(Source data)
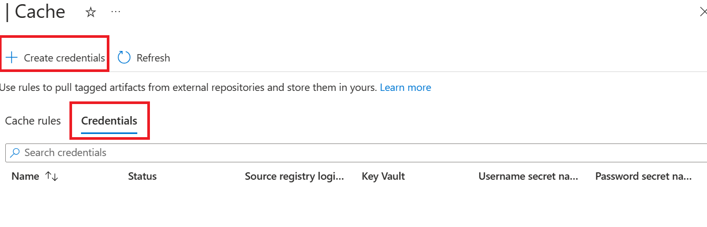Focus the Search credentials input field
This screenshot has height=227, width=707.
click(x=316, y=152)
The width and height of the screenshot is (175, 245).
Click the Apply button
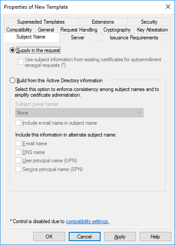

* _Your goal_
Extract, verbatim and alone, the lines from the line that contains "The width and" to the last line of the records, inclusive; drop any picture.

* _Answer box_
The width and height of the screenshot is (175, 245).
Click the Apply button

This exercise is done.